Directions ▸ Which lines below contain "screenshot"? Copy every one of them.

### Recorded data

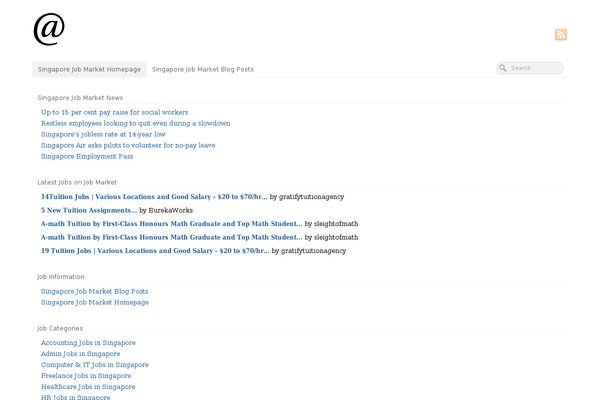
Task: Open the Blog Posts link under Job Information
Action: 95,291
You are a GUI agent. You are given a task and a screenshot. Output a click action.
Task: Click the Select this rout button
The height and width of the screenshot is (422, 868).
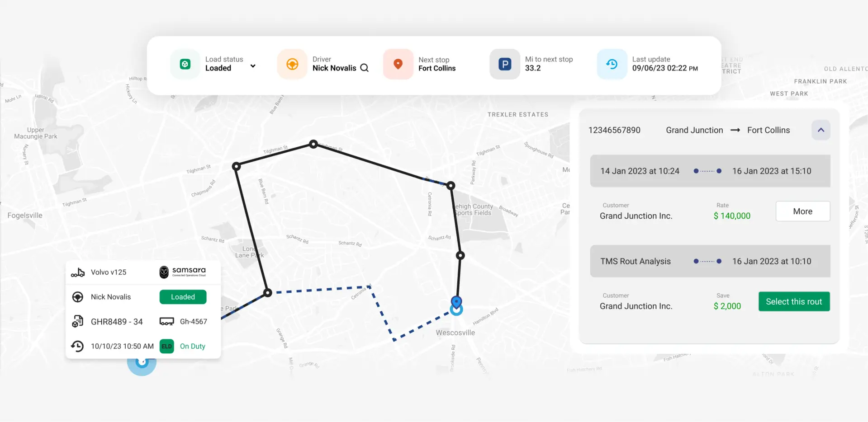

######

Response ▸
You are a GUI agent. You are given a task and a screenshot. Output a click action.
The height and width of the screenshot is (422, 868).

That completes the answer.